Recensé : Pierre Bourdieu & Roger Chartier, Le Sociologue et l’Historien, avec une préface de Roger Chartier, Marseille, Agone, INA et Raisons d’agir, 2010, 105 p., 13€.
En février 1988, Roger Chartier recevait Pierre Bourdieu sur France-Culture pour une série d’entretiens, dans le cadre de l’émission « À voix nue ». Ce sont ces conversations entre un historien ouvert à la sociologie et un sociologue qui n’était pas enfermé dans une conception étroitement académique de sa discipline que nous donne aujourd’hui à lire la collection « Banc d’essais » des éditions Agone. L’idée de publier ces échanges oraux est excellente, car ceux-ci donnent à voir le sociologue dialoguant avec un interlocuteur amical mais qui ne s’interdit pas toute critique, nuançant ses réponses en fonction des relances, acceptant la contradiction et admettant même parfois ses erreurs de formulation. Ainsi, à propos de Flaubert et de Manet, après avoir dit qu’ils « doivent être considérés, au fond, comme des fondateurs de champs », le sociologue se reprend à la suite d’une remarque de son interlocuteur : « Tu as tout à fait raison de me corriger. J’avais l’air de donner une vision tout à fait classique du révolutionnaire solitaire, exclu, isolé, etc. J’étais tout à fait mauvais » (p. 93).

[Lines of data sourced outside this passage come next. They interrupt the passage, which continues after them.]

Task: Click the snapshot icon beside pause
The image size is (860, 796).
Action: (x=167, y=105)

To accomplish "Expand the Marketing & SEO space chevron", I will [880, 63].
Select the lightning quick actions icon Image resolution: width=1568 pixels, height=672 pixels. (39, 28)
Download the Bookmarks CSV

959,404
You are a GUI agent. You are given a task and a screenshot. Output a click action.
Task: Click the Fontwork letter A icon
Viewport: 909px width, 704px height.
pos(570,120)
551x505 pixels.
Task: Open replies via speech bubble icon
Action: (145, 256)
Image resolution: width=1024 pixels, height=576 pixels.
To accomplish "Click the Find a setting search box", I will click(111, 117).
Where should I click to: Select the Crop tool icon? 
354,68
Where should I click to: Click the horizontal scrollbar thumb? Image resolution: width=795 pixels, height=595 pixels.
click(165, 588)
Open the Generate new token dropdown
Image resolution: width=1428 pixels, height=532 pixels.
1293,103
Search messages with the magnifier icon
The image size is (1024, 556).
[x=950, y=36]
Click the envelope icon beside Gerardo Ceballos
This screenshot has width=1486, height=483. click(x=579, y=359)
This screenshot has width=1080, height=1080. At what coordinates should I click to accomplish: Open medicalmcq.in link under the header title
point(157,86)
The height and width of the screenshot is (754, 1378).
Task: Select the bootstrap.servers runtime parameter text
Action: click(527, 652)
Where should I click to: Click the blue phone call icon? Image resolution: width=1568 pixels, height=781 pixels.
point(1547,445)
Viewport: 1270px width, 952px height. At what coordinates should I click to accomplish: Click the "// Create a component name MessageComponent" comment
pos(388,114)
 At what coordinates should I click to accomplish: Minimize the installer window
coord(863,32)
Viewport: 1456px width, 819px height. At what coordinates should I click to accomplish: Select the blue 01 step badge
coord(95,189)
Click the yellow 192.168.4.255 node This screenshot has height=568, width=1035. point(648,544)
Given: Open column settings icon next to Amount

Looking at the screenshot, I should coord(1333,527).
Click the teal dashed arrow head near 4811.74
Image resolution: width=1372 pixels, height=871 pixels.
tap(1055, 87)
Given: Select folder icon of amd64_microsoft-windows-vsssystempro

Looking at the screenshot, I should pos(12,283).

Le tout est très agréable à lire, tant par la diversité des thèmes ou des problèmes abordés que par le ton détendu de la conversation, laquelle permet à maintes reprises à Pierre Bourdieu de montrer son rapport à la fois sérieux et enjoué aux questions traitées. Par ailleurs, dans une préface très précise, Roger Chartier s’efforce de contextualiser le moment de cette rencontre dans la trajectoire intellectuelle du sociologue comme du point de vue de l’état des problématiques historiennes de l’époque. L’entretien se déroule notamment quelques années avant le mouvement social de 1995, avant aussi la création des éditions Raisons d’agir en 1996 et la publication par Pierre Bourdieu de textes plus clairement politiques. Il pouvait dire alors : « Ce que j’ajouterai peut-être par rapport à Foucault, c’est que j’ai une conception assez militante de la science, ce qui ne veut pas dire “engagée” du tout » (p. 24).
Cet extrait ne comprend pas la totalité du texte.